(REQUIRED ACTION): Each line in the records below that has the word "arrow" should be copied.

════

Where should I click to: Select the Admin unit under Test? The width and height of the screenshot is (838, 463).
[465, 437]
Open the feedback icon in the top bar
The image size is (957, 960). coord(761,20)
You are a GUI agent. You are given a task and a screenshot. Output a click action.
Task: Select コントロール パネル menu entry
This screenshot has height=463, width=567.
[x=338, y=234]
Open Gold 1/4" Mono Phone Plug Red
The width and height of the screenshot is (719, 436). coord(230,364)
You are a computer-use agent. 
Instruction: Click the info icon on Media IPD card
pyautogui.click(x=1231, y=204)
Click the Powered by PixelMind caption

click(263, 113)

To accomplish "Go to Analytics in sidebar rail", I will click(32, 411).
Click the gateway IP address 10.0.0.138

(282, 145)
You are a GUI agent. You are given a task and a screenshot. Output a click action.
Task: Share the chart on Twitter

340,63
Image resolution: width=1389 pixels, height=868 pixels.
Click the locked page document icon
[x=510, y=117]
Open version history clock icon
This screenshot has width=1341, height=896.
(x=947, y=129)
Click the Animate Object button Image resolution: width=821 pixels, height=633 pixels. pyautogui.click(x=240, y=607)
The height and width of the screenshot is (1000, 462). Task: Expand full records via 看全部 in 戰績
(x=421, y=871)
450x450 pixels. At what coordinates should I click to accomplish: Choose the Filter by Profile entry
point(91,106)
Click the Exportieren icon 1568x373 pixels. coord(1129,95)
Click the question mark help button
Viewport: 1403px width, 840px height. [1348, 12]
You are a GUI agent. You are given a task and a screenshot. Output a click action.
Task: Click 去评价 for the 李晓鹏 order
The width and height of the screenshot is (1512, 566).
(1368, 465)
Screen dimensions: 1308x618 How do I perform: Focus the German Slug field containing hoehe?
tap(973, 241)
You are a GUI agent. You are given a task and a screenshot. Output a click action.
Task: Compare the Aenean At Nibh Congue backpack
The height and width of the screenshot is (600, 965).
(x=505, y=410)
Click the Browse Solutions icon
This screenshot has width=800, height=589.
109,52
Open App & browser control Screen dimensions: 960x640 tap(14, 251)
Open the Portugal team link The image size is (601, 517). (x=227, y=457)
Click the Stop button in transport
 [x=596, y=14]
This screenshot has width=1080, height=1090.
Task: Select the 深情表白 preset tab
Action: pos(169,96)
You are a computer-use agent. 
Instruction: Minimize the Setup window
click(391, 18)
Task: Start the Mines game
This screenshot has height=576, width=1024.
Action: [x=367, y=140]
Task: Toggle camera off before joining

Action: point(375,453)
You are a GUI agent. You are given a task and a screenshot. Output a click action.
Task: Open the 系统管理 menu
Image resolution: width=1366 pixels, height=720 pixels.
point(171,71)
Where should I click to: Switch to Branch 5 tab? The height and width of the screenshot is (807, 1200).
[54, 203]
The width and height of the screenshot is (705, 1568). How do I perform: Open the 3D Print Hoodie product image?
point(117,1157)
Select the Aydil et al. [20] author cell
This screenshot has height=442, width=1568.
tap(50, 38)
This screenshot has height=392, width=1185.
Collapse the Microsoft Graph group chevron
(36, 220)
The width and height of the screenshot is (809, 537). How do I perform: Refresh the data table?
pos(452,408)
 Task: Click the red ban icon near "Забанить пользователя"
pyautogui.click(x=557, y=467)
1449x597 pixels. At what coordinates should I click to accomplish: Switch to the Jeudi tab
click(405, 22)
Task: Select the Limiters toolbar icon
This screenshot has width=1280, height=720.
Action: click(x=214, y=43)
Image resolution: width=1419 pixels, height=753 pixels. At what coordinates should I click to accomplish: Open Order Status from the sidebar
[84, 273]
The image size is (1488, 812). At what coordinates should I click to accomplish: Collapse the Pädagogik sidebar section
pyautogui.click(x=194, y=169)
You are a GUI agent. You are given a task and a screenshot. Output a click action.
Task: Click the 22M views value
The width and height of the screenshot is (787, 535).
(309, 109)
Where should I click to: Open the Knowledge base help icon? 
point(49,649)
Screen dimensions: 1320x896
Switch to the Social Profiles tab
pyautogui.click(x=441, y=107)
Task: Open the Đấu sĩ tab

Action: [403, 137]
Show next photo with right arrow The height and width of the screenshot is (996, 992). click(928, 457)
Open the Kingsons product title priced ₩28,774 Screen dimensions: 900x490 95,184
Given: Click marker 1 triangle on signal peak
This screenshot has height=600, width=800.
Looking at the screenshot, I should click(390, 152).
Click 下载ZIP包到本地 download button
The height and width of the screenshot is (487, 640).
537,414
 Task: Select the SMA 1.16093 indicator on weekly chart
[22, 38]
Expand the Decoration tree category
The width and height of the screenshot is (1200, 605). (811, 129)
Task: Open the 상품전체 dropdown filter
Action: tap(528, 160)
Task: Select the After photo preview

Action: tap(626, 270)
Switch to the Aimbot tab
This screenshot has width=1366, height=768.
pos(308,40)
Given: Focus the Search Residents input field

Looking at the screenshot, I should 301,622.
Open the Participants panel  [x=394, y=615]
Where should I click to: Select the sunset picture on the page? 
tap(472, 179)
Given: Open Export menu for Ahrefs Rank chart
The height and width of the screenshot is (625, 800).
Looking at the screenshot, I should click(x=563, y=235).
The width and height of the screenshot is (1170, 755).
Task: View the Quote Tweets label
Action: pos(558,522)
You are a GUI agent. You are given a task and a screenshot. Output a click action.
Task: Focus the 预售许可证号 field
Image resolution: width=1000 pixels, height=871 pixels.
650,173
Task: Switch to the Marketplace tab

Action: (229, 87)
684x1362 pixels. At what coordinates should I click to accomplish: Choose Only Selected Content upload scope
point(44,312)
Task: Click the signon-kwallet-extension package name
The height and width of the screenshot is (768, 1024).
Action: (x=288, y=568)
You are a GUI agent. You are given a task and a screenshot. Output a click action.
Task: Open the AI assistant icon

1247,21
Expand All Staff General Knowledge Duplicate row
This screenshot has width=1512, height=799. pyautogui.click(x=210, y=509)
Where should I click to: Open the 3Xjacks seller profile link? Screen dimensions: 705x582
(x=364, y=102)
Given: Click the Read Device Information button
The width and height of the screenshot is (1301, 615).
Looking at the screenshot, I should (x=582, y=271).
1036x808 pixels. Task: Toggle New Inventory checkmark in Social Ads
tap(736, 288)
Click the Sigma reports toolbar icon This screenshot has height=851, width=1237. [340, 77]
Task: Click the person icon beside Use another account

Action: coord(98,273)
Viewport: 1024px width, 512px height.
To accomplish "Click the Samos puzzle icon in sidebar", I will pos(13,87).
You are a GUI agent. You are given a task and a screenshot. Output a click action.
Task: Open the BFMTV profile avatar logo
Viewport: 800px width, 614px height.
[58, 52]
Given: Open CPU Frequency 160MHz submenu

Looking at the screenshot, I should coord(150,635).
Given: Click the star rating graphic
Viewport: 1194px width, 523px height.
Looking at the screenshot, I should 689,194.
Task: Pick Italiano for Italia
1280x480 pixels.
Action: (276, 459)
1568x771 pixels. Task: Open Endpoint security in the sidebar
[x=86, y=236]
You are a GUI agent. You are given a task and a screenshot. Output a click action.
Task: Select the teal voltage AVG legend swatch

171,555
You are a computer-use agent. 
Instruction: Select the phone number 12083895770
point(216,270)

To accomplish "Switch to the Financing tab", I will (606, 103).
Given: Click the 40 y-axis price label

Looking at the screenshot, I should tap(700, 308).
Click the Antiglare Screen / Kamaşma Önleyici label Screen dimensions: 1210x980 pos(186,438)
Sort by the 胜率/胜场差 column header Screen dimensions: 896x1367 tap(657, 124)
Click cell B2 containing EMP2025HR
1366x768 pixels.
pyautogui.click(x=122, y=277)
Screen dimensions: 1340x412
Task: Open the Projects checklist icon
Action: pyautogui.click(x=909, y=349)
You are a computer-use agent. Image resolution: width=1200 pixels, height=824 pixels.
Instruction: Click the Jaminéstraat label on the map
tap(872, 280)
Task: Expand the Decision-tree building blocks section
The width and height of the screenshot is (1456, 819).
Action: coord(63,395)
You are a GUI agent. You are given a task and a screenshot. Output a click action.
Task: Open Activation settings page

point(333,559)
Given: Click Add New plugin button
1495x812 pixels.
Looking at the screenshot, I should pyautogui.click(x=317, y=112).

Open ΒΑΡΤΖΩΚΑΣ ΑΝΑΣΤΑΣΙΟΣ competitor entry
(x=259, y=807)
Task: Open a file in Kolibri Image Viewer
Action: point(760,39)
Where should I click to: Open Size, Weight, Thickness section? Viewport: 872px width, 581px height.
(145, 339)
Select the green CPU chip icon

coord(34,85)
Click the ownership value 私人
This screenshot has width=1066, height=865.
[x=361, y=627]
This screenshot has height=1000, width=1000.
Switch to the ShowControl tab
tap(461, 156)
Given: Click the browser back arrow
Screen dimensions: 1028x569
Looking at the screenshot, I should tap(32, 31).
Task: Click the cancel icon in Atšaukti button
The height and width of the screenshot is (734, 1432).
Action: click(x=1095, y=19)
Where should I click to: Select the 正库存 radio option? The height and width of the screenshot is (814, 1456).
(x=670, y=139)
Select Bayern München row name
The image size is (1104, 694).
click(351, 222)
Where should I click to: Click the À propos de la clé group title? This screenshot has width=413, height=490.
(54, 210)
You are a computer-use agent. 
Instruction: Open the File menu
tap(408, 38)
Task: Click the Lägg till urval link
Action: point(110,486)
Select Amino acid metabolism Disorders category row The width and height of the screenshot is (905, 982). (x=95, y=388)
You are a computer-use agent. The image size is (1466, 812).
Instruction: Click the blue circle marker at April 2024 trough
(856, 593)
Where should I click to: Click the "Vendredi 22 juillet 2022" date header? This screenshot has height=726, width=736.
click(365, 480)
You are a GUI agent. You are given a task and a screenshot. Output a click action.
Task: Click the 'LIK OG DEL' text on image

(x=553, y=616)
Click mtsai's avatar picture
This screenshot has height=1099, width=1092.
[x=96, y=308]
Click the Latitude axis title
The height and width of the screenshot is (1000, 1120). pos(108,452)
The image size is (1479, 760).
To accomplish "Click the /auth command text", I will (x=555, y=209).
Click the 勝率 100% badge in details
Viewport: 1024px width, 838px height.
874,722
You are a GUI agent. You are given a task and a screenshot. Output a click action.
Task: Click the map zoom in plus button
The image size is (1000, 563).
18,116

════

(YOUR SOLUTION):
Show next photo with right arrow The height and width of the screenshot is (996, 992). click(928, 457)
Given: Click the browser back arrow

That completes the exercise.